Zelenskyy told Reuters that the Russian incursion in Kharkiv had been stabilised, whereas the real fight was in the east.
“No one even notices that there are actually more battles in the east of the country, specifically in the Donbas direction: Kurakhove, Pokrovsk, Chasiv Yar,” he told the news agency.
The main thrust of the Kharkiv offensive was directed at Vovchansk, about 40km (25 miles) northeast of Kharkiv city, where Russian troops made gradual inroads throughout the week, but still only held about a quarter of the town.
A second Russian line of attack in Kharkiv was trying to reach the village of Lyptsi, but Zelenskyy said Ukraine had stalled both efforts 5-10km (3-6 miles) from the Russian border, less than two weeks after the May 10 incursion.
The Economist revealed details of an undated invasion plan that called for Russian forces to have reached a point 16km (10 miles) from the border within 72 hours, in order to be within shelling distance of Kharkiv.
Details began to emerge about how Russia had managed to get even as far as it did.
A Ukrainian officer told the Washington Post that Russian electronic warfare jamming had blinded the surveillance drones it flies daily along the border in the hours leading up to the invasion, delaying the mobilisation of defences.
The mayor of Vovchansk, Tamaz Gambarashvili, also told the New York Times that for months before the invasion, a combination of Russian drone surveillance and artillery fire harassed Ukrainian soldiers trying to build trenches and concrete bunkers, leaving the first line of defence unprepared.
“Russia was constantly shelling everything we were building,” he said.
Zelenskyy sought to reassure Ukrainians at a media conference: “This is the first line – a line built in the war, under constant fire, by our military.
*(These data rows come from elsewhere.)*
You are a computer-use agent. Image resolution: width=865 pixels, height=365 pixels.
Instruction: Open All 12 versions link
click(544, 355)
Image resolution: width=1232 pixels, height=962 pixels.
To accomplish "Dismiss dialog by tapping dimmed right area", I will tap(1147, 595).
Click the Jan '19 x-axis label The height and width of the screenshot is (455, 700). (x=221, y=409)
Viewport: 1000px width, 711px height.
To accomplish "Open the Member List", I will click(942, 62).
The first and second lines are built by the military, the third line is built by local authorities. It is the most powerful – not because they are better than the military, but simply because it is further from weapons, from shells, from shelling.”
At the same time, Zelenskyy reportedly stepped up pressure on Washington to allow Ukraine to use United States-supplied weapons inside Russian territory.
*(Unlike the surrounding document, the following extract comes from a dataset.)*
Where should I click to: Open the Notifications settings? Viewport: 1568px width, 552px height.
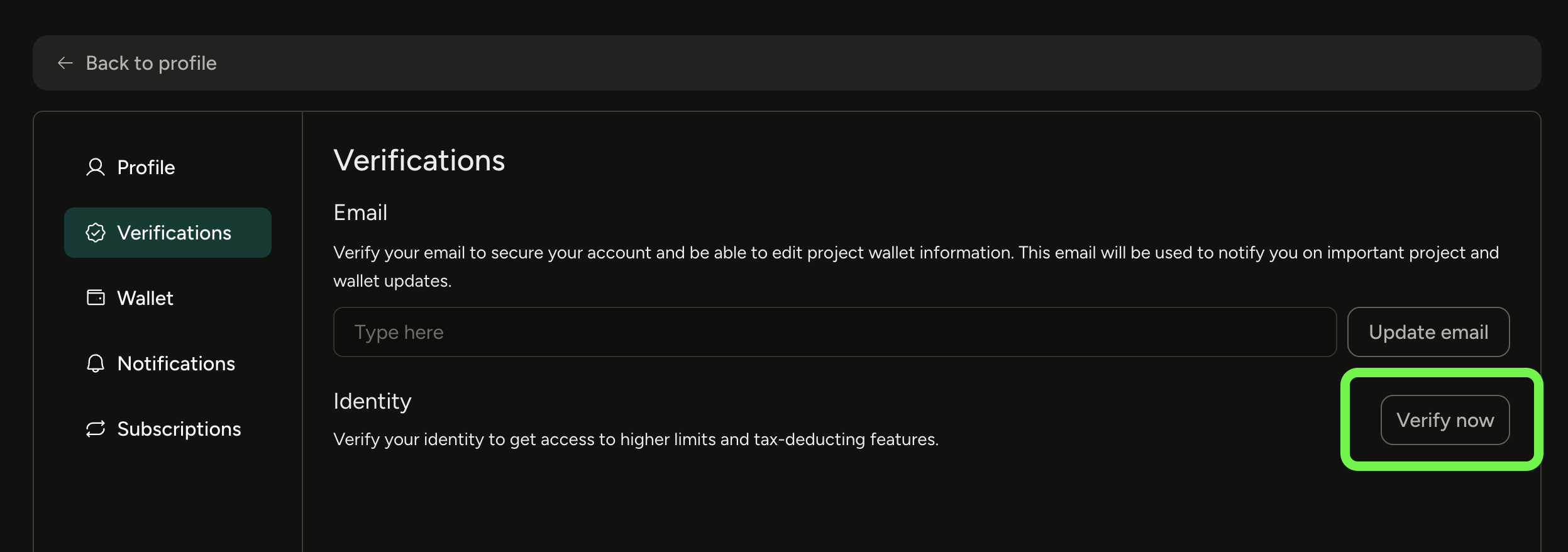(x=176, y=363)

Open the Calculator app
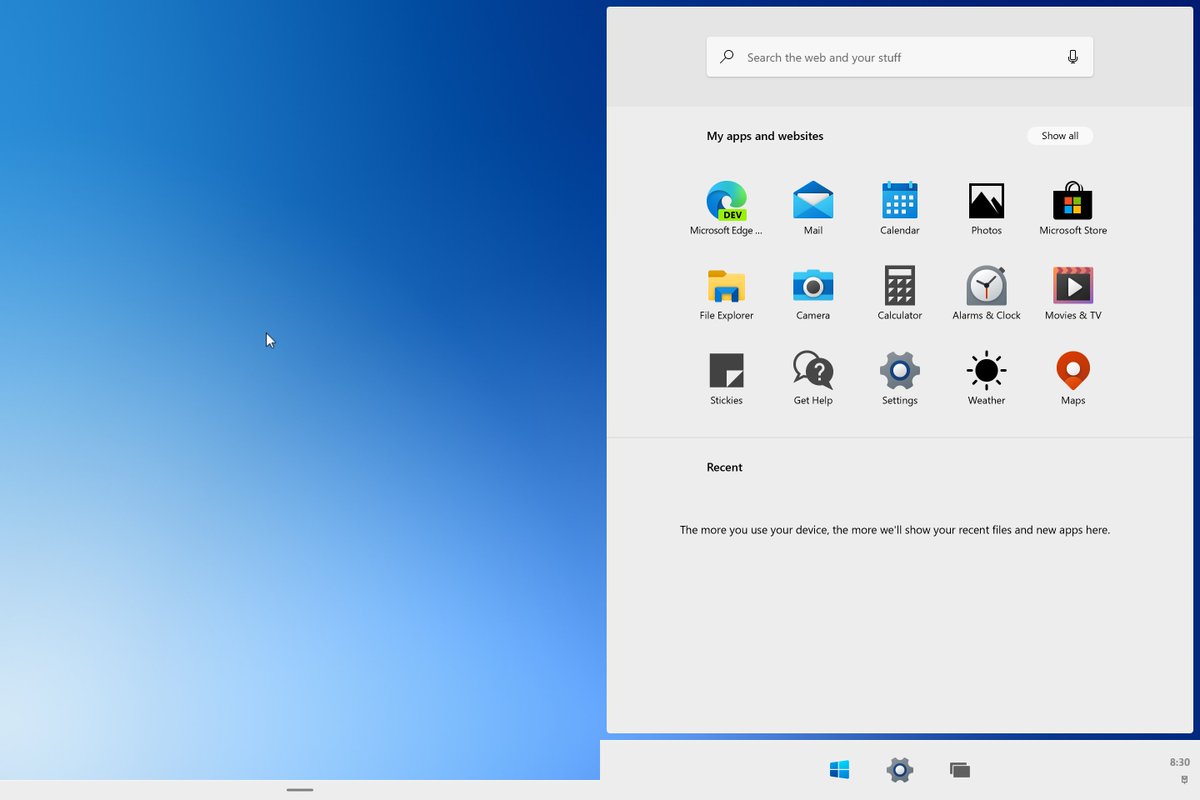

So far Britain is the only NATO member that has explicitly said Ukraine may do so, and publicly US Defense Secretary Lloyd Austin reiterated the Washington line.
But military observers say defending Ukraine is impossible if Russia can marshal its forces on the other side of the border immune from strikes.
“The Russian Air Force can strike no fewer than 2,480 Ukrainian settlements in Chernihiv, Sumy and Kharkiv [regions] together without ever leaving Russian airspace,” wrote George Barros at the ISW.
“Ukraine cannot defend its frontline positions from Russian glide bombs so long as Ukraine cannot intercept Russian aircraft in Russian airspace with US-provided air defence systems.”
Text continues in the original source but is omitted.